If you’re anything like me and you don’t live in a cultural hub, then you might understand just how frustrating it is to try to find a film which features homosexual characters that aren’t two dimensional stereotypes. Now that the weather’s getting a little chillier I thought I’d share a few with you. Some are arthouse, some are Hollywood blockbusters, some foreign and some homegrown, but all of them are truly great.
The Hours
2002 film directed Stephen Daldry and starring Meryl Streep, Julianne Moore and Nicole Kidman in her Oscar winning role.
This film is a must see if you haven’t already. The story focuses on three women set in three separate periods in time, all bound in one way or another by Mrs Dalloway, a novel written by Virginia Woolf. The story is cleverly written, Streep and Kidman are fantastic and the soundtrack by composer Phillip Glass is powerfully haunting, but it is an intimate kiss between Julianne Moore and Toni Collette that steals the show, and the question of why these two married women from the 50’s – a time where homosexuality was still considered a mental illness – to act as if nothing had ever happened stays with you long after the credits roll.
Milk
2008 biopic by Gus Vant Sant and stars Sean Penn as slain gay rights activist Harvey Milk.

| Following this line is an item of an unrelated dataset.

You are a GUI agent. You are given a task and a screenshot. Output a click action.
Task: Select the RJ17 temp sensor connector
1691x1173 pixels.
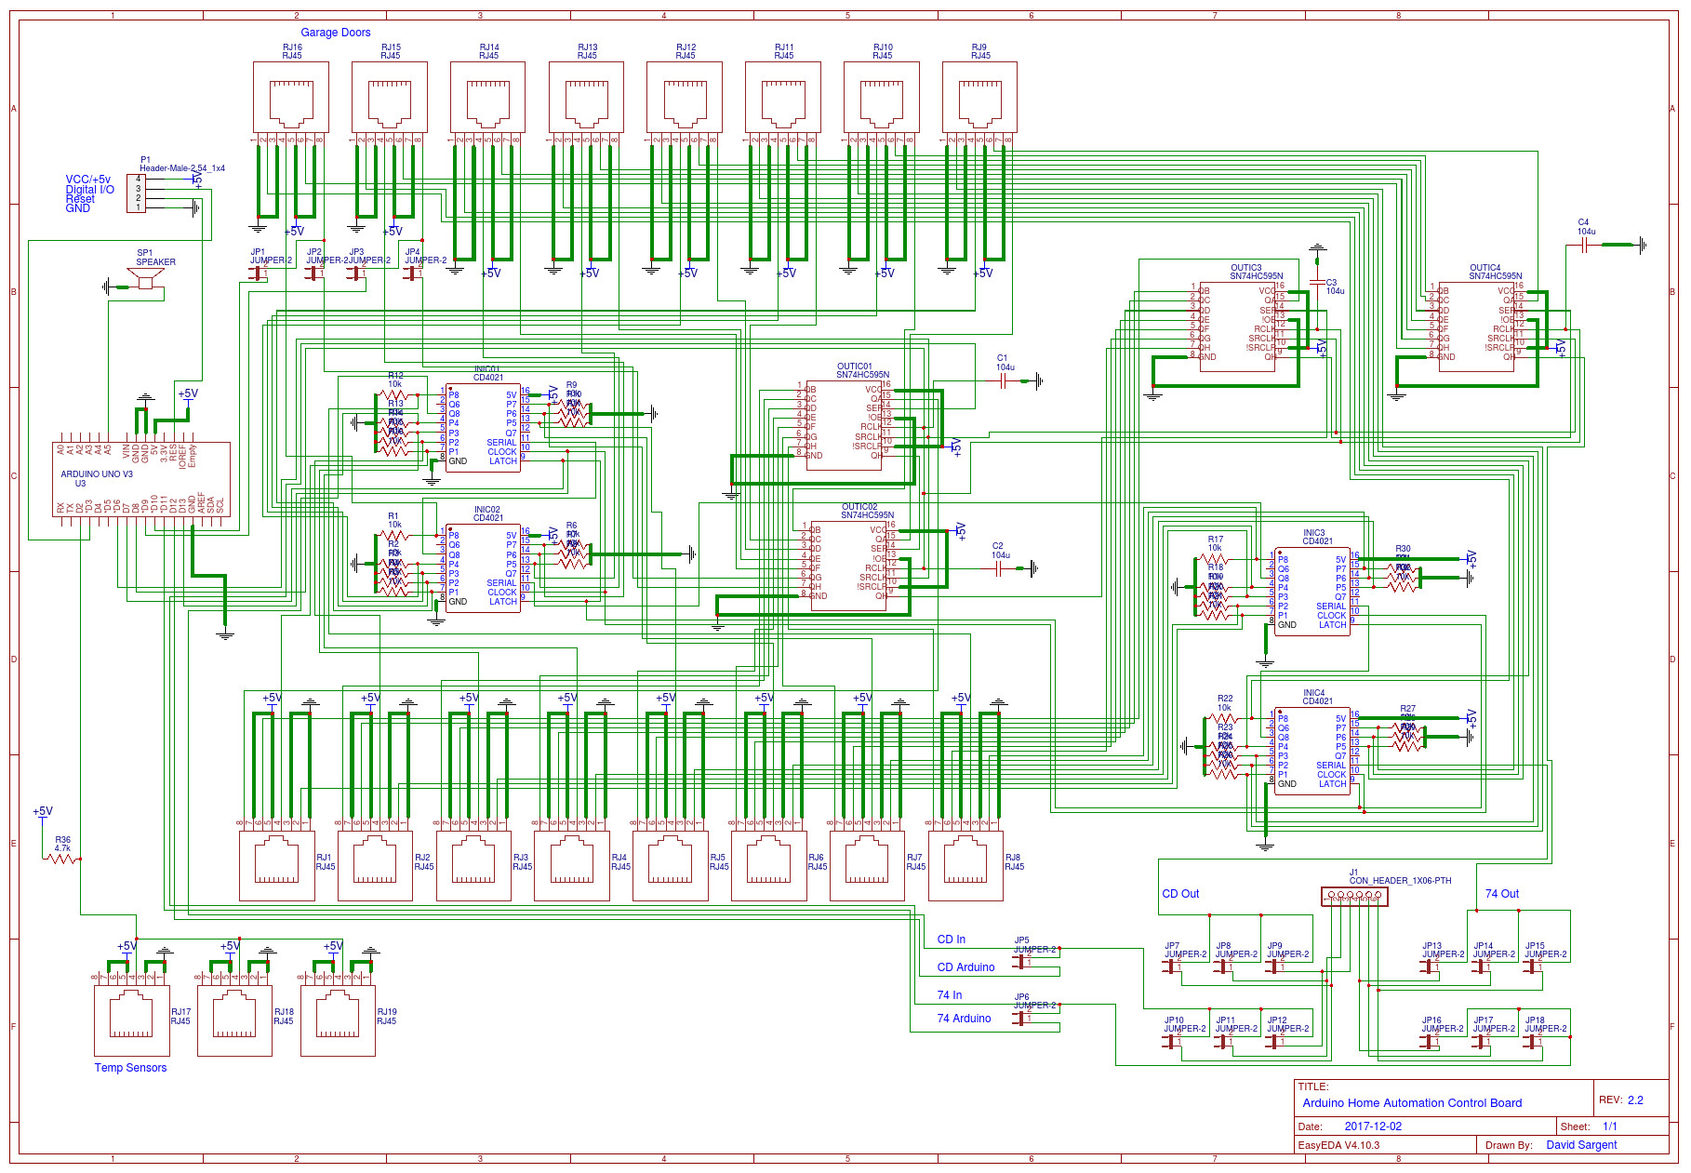point(131,1020)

Gus Vant Sant is the Steven Spielberg of gay cinema. His film Milk, another big Oscar contender, is the truly remarkable story of Harvey Milk, a San Franciscan gay rights activist and politician who, in the 1970’s was assassinated by former colleague Dan White in City Hall. The film is an inspiration for homosexuals everywhere, and shows Milk’s role in preventing the introduction of Proposition 6, a law that if passed would prevent gays and lesbians from teaching in public schools.
I loved this movie because its gay main character is assertive, strong, and stands up for what he believes is right. The toughest of you will be fighting back tears by the end. James Franco is also featured in a supporting role as one of Milk’s lovers and is brilliant eye candy.
Angels in America
2003 miniseries, based on the play and starring Meryl Streep, Al Pacino, Justin Kirk, Mary Louise Parker and Patrick Wilson.
OK, technically this is not a film, but this six hour long miniseries about AIDS and angels is not to be missed. The cast is brilliant, most actors playing at least two roles. Weeds fans will recognise Mary Louise Parker and Justin Kirk, Parker playing the insane wife of a gay Mormon and Kirk playing an AIDS patient who is continuously visited by an Angel.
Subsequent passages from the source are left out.